Alan Moore's Graphic Novel Series Hits the Silver Screen
Web Extra: Alan Moore talks about the genesis of The League of Extraordinary Gentlemen graphic novels.
Web Extra: Moore speculates on the future of his graphic novel series
Among summer blockbusters featuring high-tech mayhem, time travel and green monsters is a film based on a comic novel combining Victorian-era nostalgia with superhero derring-do, plus a full measure of wit -- The League of Extraordinary Gentlemen. The film version, starring Sean Connery and plenty of special effects, arrives in theaters this weekend.
NPR's Susan Stone profiles the mind behind the comic novel series, Alan Moore -- one of the most respected writers of the genre.
"We've met these classic types before," Stone says. "There's the sociopath with special powers, the meek man whose anger transforms him into a force to be reckoned with, the great white hunter from King Solomon's Mines who might not be as brave as he looks, and a lady victimized by a vampire."
Moore is best known for his groundbreaking series The Watchmen, which portrayed superheroes as human, and flawed. Moore says the League series began as a way of putting together a heroic team that wasn't boring.
"And I thought that maybe if I looked back to the roots of superheroes, then I might find some inspiration there," he says. "And it pretty well all wound back to 19th-century fantastic fiction."
Moore chose characters originally created by Victorian-era authors Bram Stoker, H. Rider Haggard, Jules Verne, H.G. Wells and Robert Louis Stevenson. In the League graphic novel, the heros -- Dr.Jekyll and Mr. Hyde, Dracula victim Mina Murray, Allan Quatermain, the Invisible Man and Captain Nemo -- team together, reluctantly, to fight evil.
Moore chose an extraordinary woman to lead this team. He re-imagined Mina Murray, who was attacked in Dracula and consequently has vampire powers, as a divorced feminist suffragette. The film version of the League, however, puts Sean Connery's Allan Quatermain in charge.

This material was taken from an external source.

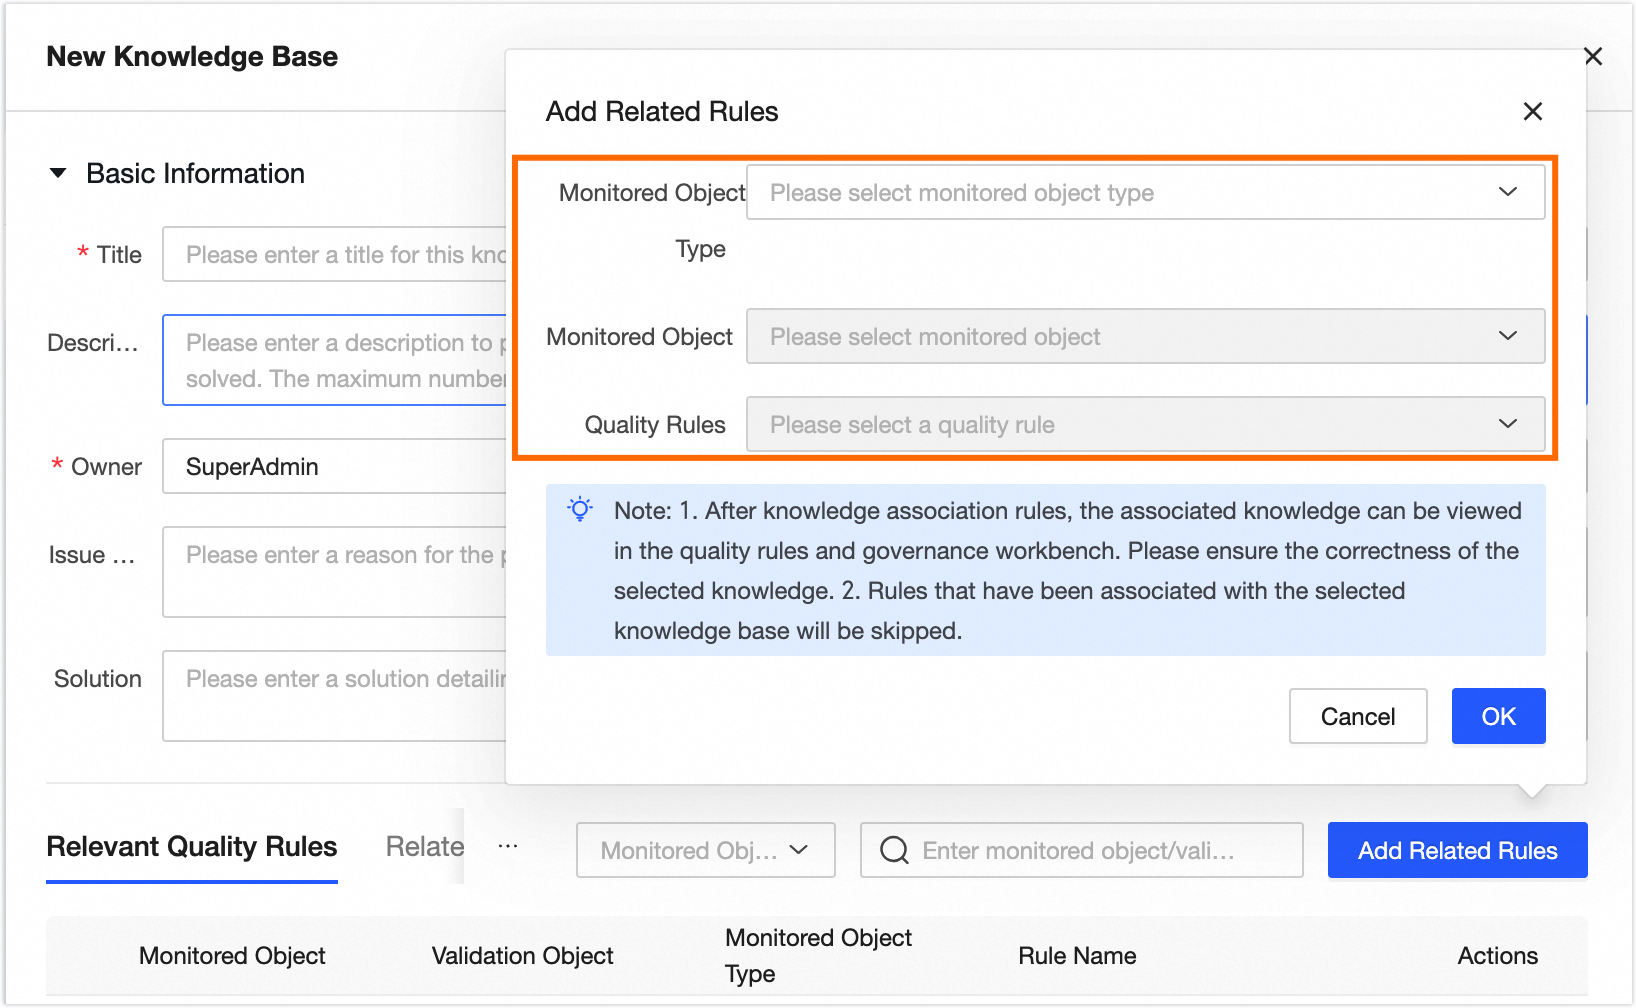Switch to the Relate tab

425,846
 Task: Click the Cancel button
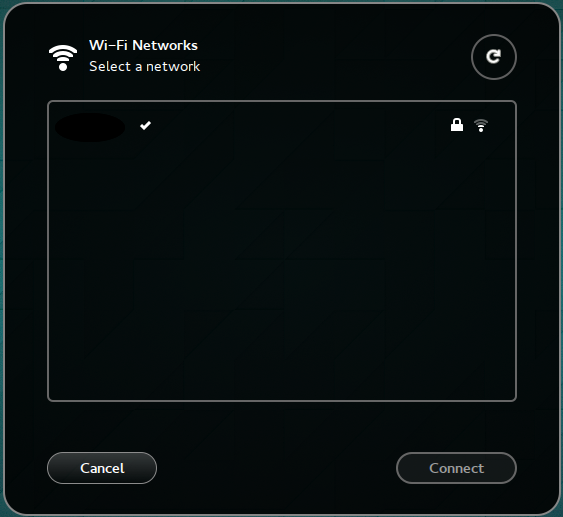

Moore adds that he's not afraid to give his characters flaws. "I find the flaws much more interesting that the things one generally associates with them," he says. Quatermain, for example, has a nasty addiction to opium that sometimes puts his colleagues in danger.
Jess Nevins annotated the League series in his book, Heroes and Monsters: The Unofficial Companion to The League of Extraordinary Gentlemen. He champions the series as an "intellectual game" that requires careful attention to detail.